Copy each line of the records that contains the word "table".

◆ Record set
· · · · · · ·
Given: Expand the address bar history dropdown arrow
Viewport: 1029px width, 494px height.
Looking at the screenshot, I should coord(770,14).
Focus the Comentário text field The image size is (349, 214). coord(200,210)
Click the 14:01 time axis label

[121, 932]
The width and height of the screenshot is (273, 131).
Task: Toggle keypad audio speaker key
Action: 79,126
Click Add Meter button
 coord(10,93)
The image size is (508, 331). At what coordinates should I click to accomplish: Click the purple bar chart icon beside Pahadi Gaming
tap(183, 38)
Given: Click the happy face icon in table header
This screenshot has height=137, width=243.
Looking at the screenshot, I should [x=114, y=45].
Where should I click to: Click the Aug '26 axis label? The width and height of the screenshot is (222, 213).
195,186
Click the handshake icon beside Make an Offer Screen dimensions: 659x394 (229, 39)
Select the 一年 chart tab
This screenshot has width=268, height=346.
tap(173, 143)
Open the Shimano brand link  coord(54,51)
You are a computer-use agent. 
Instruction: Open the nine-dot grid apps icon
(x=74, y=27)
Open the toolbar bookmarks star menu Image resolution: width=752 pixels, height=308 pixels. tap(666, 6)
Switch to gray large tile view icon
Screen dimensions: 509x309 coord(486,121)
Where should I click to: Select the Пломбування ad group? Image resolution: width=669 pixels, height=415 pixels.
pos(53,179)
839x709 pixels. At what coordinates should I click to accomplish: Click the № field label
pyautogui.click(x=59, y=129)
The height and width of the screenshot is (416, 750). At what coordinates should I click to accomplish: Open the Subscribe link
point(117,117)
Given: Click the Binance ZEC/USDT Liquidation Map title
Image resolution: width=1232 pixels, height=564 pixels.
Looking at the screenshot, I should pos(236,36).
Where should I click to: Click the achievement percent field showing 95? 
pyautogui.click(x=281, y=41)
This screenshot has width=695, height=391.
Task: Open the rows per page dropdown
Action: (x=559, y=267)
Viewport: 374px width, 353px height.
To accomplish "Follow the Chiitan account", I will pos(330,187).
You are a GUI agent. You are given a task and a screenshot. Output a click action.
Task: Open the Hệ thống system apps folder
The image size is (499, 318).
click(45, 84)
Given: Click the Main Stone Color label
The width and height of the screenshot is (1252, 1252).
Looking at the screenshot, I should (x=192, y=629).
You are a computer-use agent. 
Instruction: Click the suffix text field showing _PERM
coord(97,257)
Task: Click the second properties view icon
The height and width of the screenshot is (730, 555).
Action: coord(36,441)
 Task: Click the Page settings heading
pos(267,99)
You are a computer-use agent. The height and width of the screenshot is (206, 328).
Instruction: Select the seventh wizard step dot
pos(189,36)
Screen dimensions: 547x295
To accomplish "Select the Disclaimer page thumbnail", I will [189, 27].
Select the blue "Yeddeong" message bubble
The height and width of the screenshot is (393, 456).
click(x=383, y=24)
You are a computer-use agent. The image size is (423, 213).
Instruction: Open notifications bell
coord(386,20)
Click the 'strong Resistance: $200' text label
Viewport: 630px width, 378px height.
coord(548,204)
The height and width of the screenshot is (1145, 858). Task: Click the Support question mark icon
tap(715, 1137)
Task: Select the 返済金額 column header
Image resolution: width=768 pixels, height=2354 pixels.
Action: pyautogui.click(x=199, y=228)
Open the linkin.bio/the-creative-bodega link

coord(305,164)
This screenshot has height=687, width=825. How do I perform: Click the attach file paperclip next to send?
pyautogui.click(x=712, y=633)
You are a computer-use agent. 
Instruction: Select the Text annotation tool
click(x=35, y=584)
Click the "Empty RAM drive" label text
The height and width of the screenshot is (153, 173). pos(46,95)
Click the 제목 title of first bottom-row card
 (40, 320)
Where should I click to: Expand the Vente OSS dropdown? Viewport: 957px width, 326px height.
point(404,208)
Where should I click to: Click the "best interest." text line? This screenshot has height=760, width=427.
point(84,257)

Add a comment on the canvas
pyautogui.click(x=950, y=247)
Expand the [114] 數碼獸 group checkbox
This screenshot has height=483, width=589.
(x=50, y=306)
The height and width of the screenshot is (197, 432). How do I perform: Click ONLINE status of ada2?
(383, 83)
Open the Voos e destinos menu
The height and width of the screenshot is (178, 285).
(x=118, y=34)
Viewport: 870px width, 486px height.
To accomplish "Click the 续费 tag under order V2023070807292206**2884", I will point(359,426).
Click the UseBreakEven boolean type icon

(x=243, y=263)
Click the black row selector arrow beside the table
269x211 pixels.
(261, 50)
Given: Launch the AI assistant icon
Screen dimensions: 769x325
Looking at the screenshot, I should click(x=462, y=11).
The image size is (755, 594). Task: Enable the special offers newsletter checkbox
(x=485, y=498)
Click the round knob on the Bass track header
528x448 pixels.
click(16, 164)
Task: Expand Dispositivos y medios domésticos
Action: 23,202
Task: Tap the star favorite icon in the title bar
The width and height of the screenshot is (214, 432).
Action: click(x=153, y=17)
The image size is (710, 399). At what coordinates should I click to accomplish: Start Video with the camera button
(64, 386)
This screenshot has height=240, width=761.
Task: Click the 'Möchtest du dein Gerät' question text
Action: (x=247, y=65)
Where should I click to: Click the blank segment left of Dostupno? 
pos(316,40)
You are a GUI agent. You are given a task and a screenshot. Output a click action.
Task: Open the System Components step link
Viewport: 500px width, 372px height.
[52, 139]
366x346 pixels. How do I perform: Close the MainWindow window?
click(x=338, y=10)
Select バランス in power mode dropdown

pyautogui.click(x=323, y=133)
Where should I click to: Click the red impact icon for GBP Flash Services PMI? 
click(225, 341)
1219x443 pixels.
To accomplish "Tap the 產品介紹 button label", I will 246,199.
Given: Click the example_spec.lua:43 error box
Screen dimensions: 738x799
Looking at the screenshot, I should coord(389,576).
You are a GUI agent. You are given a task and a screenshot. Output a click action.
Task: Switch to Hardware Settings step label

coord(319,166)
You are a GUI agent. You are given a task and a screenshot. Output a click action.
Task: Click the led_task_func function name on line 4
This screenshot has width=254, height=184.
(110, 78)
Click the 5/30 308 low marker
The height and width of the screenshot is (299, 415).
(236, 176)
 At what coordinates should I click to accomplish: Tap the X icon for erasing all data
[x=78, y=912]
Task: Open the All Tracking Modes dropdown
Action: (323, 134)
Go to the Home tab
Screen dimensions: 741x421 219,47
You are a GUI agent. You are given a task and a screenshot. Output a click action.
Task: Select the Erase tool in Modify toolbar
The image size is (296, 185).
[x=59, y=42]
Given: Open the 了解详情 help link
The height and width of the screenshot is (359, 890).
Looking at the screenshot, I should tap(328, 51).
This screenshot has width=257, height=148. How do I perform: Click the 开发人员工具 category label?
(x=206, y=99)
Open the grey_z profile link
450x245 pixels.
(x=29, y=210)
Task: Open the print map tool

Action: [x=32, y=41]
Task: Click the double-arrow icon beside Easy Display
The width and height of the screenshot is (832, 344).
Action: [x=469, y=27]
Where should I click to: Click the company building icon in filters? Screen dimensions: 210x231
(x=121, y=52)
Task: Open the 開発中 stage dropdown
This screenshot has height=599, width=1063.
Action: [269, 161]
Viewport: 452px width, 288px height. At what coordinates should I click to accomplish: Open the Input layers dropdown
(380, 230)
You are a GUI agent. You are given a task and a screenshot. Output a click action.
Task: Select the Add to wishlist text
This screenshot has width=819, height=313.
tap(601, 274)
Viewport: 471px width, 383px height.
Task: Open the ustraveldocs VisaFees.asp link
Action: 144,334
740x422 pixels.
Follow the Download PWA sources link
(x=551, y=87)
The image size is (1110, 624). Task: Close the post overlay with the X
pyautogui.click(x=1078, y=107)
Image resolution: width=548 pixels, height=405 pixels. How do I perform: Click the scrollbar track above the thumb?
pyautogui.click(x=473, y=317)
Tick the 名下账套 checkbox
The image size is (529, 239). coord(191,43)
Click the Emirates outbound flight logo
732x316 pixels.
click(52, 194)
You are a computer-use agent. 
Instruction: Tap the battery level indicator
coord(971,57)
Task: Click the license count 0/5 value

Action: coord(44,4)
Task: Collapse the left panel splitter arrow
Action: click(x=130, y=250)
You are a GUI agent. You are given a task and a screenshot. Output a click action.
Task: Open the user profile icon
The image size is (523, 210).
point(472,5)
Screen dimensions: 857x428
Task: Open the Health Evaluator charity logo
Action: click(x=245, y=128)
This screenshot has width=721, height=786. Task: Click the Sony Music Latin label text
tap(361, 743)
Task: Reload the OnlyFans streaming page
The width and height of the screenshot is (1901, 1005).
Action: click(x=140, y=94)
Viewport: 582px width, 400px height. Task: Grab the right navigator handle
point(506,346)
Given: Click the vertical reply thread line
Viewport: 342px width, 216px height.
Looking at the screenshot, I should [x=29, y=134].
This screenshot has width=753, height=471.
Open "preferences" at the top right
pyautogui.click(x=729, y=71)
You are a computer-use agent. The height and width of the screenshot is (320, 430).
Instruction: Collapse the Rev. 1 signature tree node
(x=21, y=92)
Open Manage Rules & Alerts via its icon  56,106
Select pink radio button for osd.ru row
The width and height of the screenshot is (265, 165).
· · · · · · ·
◆ Answer box
Given: Click the happy face icon in table header
Click the black row selector arrow beside the table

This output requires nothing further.